What is Iris? ​
Iris is a fast computer vision library written entirely in pure Rust. It leverages the Burn framework for GPU/CPU tensor computations — memory safe, type safe, with no external C/C++ dependencies.
Key Goals ​
- Pure Rust Ecosystem: Keep dependencies clean, safe, and fully compiled under the Cargo toolchain.
- Familiar CV API: Provide developers with a clean, modern API covering Image I/O, Filters, Gradients, Contour tracking, Cameras, Drawing, and Detection.
- Deep Learning First: Out-of-the-box loading of ONNX and Safetensors models, powered by Burn backends (WGPU, CUDA, Metal, Ndarray).
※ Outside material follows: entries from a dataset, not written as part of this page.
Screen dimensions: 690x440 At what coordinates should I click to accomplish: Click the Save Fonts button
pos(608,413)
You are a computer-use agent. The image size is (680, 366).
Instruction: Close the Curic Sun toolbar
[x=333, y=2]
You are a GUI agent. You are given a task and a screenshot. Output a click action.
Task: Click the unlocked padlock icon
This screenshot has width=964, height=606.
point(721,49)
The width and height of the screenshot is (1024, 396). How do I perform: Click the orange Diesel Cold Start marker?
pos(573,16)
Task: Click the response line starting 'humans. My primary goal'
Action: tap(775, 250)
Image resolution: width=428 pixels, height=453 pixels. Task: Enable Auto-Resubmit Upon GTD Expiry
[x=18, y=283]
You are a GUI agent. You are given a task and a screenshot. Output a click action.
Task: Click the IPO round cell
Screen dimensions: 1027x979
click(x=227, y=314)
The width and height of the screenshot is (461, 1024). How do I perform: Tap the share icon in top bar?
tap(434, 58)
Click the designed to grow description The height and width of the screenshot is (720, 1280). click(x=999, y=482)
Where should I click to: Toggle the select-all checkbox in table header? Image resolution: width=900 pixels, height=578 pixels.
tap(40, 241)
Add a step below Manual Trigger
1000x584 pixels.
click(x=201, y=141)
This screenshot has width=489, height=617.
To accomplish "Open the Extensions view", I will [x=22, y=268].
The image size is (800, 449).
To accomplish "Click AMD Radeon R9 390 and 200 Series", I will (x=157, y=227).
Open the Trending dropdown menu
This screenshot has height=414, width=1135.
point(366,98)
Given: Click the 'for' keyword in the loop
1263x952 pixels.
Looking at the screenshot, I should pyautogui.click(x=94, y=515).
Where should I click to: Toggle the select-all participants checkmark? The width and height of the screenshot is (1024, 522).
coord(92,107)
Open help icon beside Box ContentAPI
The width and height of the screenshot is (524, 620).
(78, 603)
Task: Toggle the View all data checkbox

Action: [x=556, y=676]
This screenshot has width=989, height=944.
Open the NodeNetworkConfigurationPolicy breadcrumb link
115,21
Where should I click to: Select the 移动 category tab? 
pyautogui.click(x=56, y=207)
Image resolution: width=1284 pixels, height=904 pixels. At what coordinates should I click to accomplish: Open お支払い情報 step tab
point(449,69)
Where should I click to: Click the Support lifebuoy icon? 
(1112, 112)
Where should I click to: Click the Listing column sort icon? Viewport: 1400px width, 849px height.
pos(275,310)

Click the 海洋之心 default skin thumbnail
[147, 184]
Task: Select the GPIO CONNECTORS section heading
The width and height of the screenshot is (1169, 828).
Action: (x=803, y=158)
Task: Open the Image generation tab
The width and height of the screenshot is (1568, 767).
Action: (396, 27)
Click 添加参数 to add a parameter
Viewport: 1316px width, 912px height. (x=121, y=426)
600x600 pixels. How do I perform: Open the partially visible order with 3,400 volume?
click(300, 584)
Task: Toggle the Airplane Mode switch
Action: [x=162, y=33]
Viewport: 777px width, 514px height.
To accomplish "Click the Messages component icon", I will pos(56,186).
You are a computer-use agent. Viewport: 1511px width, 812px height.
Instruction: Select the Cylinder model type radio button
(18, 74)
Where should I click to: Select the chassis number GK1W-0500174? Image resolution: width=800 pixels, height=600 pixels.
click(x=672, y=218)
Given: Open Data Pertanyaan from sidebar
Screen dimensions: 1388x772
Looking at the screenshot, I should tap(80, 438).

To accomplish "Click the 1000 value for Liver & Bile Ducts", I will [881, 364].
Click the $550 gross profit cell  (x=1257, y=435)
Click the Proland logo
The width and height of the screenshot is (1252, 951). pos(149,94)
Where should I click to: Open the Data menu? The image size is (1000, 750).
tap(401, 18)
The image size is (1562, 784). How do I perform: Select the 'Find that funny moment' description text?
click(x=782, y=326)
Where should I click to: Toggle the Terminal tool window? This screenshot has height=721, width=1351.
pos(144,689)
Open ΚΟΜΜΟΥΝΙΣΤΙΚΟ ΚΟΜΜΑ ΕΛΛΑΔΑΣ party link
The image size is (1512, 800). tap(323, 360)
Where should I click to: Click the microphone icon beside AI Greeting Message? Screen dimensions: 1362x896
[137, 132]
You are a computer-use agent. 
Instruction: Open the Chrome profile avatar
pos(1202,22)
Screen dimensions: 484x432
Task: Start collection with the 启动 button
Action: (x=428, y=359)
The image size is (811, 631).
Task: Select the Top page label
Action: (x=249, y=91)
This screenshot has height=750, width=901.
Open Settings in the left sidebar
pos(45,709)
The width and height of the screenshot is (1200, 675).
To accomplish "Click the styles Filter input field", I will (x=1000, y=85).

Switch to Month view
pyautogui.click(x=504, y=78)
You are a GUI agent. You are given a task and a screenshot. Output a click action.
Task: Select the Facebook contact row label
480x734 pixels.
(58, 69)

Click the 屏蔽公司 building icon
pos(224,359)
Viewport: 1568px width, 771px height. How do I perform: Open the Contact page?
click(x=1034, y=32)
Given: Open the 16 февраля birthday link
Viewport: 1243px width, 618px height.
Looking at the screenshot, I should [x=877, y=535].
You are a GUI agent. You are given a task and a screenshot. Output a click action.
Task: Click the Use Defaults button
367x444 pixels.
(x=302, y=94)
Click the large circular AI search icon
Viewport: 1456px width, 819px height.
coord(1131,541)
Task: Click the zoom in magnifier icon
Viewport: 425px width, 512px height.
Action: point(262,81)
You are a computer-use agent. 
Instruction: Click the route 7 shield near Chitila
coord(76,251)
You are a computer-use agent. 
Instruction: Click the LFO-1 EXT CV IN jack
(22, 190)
- Multi-Threaded CPU Acceleration: All computationally intensive CPU operations are parallelized using Rayon, allowing high throughput when not running on a GPU.
Project Structure ​
Iris is designed with modularity in mind:
| Module | Description |
|---|---|
core | Basic matrix representations (Mat), geometric types (Point, Rect, Size, Scalar), and RNG utilities. |
image | Image struct, file I/O, resizing, cropping, flipping, rotation, warping, and remapping. |
filters | Box blur, Gaussian blur, median filter, bilateral filter, separable 2D filtering, distance transform, and more. |
edges | Canny edge detection, Sobel, Scharr, Laplacian, Hough lines, and Hough circles. |
morphology | Dilation, erosion, opening, closing, and custom structuring elements. |
threshold | Binary, Otsu, triangle, and adaptive thresholding. |
color | RGB/HSV/HLS/XYZ/Lab/YUV/YCrCb conversions, channel splitting and merging. |
histogram | Histogram computation, equalization, CLAHE, LUT, and comparison. |
drawing | Lines, rectangles, circles, ellipses, text, polylines, arrows, and markers. |
contours | Contour detection, convex hull, moments, shape analysis, and matching. |
features | ORB feature detection (FAST + BRIEF), keypoints, and BFMatcher. |
optical_flow | Lucas-Kanade sparse flow and Farneback dense flow. |
tracking | MOSSE tracker, background subtraction, and mean-shift tracking. |
photo | Non-Local Means denoising and HDR merge (Mertens). |
dnn | ONNX model loading, weight loaders, blob preprocessing, and NMS. |
segmentation | Semantic segmentation, connected components with stats, and watershed segmentation. |
noise | Gaussian, salt-and-pepper, and speckle noise generation. |
camera | Camera capture and camera calibration. |
face | Face detection and face recognition. |
video | Video capture, reading, writing, frame iteration, and metadata. |
ml | K-Means clustering. |
inpainting | Image inpainting for restoring damaged or missing regions. |
stereo | Stereo vision and depth estimation. |
kalman | Kalman filter for state estimation and tracking. |
hog | Histogram of Oriented Gradients (HOG) descriptor for object detection. |
feature_matching | FLANN-based approximate nearest neighbor matching for feature descriptors. |